[Records taken from a collection]

+++++

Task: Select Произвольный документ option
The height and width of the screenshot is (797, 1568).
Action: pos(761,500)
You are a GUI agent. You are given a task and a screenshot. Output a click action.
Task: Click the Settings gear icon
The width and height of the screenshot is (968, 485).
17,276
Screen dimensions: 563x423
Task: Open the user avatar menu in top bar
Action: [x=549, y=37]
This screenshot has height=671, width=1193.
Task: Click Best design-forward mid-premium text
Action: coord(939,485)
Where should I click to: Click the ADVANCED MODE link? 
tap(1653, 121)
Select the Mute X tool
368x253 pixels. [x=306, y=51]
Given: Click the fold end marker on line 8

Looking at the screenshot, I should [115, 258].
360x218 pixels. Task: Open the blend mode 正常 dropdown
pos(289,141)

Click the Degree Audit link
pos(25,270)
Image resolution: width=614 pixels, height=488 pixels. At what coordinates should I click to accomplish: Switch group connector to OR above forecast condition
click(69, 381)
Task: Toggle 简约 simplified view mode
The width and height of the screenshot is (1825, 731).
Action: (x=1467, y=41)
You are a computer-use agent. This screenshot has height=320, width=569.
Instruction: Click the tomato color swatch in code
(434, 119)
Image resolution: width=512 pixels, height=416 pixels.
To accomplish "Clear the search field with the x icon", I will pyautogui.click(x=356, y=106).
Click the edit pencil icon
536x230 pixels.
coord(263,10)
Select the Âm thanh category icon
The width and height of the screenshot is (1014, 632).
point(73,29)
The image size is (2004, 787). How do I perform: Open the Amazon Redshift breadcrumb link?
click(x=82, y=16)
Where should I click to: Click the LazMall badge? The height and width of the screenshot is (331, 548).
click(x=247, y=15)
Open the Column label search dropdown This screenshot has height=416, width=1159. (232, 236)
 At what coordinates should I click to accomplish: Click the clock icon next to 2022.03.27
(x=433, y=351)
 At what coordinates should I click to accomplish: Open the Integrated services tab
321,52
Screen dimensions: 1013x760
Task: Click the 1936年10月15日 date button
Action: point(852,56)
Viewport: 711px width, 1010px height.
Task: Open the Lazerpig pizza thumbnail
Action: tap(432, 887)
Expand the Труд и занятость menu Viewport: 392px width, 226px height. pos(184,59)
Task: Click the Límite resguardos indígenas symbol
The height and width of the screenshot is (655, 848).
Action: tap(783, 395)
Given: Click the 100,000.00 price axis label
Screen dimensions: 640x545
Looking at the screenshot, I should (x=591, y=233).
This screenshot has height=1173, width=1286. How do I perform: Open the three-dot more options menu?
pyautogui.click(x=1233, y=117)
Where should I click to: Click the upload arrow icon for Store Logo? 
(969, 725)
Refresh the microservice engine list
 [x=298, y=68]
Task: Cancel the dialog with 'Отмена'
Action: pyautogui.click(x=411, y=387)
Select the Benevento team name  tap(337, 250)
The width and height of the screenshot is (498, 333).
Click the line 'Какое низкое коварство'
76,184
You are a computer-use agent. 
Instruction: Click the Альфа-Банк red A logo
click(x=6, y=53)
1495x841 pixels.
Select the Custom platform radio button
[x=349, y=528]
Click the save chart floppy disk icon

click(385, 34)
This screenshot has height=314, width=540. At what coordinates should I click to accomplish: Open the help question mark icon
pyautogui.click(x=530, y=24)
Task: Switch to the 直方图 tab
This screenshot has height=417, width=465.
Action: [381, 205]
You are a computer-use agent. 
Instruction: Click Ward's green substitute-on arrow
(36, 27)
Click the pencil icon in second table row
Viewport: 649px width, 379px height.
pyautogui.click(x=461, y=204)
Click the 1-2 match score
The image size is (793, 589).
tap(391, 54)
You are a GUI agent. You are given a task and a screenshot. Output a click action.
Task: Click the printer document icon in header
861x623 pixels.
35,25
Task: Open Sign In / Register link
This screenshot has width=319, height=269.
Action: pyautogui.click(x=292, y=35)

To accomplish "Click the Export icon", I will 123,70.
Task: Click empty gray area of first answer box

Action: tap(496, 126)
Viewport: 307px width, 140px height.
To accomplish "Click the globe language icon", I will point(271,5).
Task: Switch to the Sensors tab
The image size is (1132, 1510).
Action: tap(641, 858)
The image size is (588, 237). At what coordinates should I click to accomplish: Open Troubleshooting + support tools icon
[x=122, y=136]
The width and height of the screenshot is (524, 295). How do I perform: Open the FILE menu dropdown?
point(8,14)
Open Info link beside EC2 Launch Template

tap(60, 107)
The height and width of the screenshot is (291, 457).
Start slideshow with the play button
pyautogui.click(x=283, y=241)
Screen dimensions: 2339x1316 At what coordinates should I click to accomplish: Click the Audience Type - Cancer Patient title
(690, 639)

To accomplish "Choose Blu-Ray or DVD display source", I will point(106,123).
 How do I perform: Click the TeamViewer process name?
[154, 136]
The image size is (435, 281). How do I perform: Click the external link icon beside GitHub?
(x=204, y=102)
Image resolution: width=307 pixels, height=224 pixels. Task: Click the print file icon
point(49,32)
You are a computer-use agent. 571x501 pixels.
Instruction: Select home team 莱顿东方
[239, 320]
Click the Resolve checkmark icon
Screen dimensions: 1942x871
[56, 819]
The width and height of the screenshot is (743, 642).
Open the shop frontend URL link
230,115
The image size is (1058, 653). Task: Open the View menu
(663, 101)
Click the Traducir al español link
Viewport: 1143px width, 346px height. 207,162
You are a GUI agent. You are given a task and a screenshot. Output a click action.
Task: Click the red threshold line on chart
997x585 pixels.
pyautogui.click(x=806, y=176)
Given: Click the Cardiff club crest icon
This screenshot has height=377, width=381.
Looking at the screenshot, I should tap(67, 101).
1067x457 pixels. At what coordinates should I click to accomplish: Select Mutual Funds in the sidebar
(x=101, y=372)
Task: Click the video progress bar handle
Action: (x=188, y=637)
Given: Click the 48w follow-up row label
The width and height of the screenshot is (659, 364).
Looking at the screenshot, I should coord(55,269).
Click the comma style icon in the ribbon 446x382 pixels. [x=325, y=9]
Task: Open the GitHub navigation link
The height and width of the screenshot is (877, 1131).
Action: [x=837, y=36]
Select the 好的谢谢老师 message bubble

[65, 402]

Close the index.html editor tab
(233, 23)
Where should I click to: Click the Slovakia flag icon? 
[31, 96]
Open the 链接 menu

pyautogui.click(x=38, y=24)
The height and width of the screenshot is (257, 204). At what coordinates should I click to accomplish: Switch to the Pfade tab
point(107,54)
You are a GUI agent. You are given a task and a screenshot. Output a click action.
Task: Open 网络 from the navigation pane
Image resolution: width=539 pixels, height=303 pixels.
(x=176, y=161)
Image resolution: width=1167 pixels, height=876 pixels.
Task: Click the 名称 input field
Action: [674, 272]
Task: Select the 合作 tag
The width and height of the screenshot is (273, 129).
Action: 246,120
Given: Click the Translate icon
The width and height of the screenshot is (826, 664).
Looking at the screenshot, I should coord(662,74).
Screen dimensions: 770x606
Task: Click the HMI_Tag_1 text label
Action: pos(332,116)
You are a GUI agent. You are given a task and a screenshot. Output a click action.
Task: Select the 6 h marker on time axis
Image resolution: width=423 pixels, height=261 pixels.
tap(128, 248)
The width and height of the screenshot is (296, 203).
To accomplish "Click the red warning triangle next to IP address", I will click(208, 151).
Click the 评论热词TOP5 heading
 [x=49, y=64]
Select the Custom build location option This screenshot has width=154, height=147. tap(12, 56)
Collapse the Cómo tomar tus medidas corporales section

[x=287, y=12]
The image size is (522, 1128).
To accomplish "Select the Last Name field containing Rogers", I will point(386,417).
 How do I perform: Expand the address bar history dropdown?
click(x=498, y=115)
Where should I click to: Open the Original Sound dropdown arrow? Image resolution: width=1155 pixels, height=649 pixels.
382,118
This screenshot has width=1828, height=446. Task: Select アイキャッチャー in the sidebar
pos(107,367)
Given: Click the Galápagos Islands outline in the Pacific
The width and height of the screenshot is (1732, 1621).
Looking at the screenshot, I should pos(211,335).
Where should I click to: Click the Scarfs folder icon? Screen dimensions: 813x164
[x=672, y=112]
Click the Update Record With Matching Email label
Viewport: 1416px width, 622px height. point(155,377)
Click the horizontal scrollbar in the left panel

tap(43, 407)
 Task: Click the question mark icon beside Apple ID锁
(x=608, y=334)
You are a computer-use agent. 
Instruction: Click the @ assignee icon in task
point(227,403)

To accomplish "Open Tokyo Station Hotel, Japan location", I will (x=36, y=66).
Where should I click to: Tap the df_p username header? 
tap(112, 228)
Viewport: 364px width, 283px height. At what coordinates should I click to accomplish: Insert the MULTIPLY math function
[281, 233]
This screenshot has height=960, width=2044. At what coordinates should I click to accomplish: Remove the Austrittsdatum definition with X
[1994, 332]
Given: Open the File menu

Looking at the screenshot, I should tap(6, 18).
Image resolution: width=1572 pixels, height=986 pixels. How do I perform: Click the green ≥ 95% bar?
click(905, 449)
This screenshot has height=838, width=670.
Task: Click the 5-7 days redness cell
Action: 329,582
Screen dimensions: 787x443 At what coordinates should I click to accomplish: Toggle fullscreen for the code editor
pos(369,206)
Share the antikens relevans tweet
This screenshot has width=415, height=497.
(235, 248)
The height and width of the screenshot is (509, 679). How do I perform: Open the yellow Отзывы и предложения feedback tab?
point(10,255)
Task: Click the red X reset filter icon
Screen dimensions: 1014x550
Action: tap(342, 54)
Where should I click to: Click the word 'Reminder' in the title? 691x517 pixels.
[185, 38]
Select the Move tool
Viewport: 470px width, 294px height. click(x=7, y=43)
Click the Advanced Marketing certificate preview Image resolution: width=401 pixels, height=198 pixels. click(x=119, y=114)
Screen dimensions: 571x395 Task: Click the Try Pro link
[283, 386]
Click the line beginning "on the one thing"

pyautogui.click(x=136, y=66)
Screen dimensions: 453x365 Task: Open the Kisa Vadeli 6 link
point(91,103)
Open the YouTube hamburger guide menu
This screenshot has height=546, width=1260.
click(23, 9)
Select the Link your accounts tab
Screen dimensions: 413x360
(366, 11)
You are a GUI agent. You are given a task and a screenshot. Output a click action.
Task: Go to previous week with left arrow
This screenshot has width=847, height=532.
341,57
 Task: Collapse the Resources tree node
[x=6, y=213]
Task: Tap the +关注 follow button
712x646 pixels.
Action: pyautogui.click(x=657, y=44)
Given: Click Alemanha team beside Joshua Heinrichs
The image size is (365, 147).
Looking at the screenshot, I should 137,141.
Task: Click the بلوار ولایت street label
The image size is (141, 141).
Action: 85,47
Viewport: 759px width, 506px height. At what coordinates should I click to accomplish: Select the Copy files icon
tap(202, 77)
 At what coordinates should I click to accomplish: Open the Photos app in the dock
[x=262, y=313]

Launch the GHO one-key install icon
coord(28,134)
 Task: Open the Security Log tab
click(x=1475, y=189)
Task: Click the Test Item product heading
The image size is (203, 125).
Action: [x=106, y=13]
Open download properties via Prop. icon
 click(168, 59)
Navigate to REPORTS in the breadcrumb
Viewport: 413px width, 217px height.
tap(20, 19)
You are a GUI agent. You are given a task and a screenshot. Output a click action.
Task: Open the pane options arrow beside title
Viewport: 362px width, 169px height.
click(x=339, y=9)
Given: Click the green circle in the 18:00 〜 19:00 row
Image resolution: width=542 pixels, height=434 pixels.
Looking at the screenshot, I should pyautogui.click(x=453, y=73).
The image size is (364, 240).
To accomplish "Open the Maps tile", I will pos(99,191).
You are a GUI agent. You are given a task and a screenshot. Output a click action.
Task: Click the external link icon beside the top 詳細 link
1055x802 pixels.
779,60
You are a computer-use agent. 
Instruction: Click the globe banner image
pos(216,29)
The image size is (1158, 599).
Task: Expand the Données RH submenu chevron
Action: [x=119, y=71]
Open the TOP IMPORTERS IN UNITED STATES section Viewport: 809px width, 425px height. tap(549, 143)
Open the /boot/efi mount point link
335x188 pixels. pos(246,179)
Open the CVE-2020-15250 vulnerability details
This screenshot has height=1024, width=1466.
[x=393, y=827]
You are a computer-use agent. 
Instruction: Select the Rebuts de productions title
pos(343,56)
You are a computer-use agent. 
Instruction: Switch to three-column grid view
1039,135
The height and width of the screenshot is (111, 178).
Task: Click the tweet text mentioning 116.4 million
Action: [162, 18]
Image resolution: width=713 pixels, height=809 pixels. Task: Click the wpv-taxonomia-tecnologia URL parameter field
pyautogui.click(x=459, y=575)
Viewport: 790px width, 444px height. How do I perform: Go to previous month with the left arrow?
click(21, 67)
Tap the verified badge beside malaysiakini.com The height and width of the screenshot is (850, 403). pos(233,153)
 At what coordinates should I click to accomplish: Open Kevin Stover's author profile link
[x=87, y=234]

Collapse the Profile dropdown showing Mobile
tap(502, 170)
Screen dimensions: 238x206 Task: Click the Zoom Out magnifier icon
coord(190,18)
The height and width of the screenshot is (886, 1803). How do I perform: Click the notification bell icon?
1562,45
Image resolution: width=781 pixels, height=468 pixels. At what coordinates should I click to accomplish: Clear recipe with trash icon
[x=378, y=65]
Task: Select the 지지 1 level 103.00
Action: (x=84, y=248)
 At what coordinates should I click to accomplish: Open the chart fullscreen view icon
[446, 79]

+++++

Can you convert the lines starting with the one that contains "Where should I click to: Click the Slovakia" and going on through the one that contains "[x=672, y=112]" into a Markdown table with the columns Row and Line, skipping any blank lines?

:: Solution to this exercise ::
| Row | Line |
|---|---|
| 1 | Where should I click to: Click the Slovakia flag icon?  |
| 2 | [31, 96] |
| 3 | Open the 链接 menu |
| 4 | pyautogui.click(x=38, y=24) |
| 5 | The height and width of the screenshot is (257, 204). At what coordinates should I click to accomplish: Switch to the Pfade tab |
| 6 | point(107,54) |
| 7 | You are a GUI agent. You are given a task and a screenshot. Output a click action. |
| 8 | Task: Open 网络 from the navigation pane |
| 9 | Image resolution: width=539 pixels, height=303 pixels. |
| 10 | (x=176, y=161) |
| 11 | Image resolution: width=1167 pixels, height=876 pixels. |
| 12 | Task: Click the 名称 input field |
| 13 | Action: [674, 272] |
| 14 | Task: Select the 合作 tag |
| 15 | The width and height of the screenshot is (273, 129). |
| 16 | Action: 246,120 |
| 17 | Given: Click the Translate icon |
| 18 | The width and height of the screenshot is (826, 664). |
| 19 | Looking at the screenshot, I should coord(662,74). |
| 20 | Screen dimensions: 770x606 |
| 21 | Task: Click the HMI_Tag_1 text label |
| 22 | Action: pos(332,116) |
| 23 | You are a GUI agent. You are given a task and a screenshot. Output a click action. |
| 24 | Task: Select the 6 h marker on time axis |
| 25 | Image resolution: width=423 pixels, height=261 pixels. |
| 26 | tap(128, 248) |
| 27 | The width and height of the screenshot is (296, 203). |
| 28 | To accomplish "Click the red warning triangle next to IP address", I will click(208, 151). |
| 29 | Click the 评论热词TOP5 heading |
| 30 |  [x=49, y=64] |
| 31 | Select the Custom build location option This screenshot has width=154, height=147. tap(12, 56) |
| 32 | Collapse the Cómo tomar tus medidas corporales section |
| 33 | [x=287, y=12] |
| 34 | The image size is (522, 1128). |
| 35 | To accomplish "Select the Last Name field containing Rogers", I will point(386,417). |
| 36 |  How do I perform: Expand the address bar history dropdown? |
| 37 | click(x=498, y=115) |
| 38 | Where should I click to: Open the Original Sound dropdown arrow? Image resolution: width=1155 pixels, height=649 pixels. |
| 39 | 382,118 |
| 40 | This screenshot has width=1828, height=446. Task: Select アイキャッチャー in the sidebar |
| 41 | pos(107,367) |
| 42 | Given: Click the Galápagos Islands outline in the Pacific |
| 43 | The width and height of the screenshot is (1732, 1621). |
| 44 | Looking at the screenshot, I should pos(211,335). |
| 45 | Where should I click to: Click the Scarfs folder icon? Screen dimensions: 813x164 |
| 46 | [x=672, y=112] |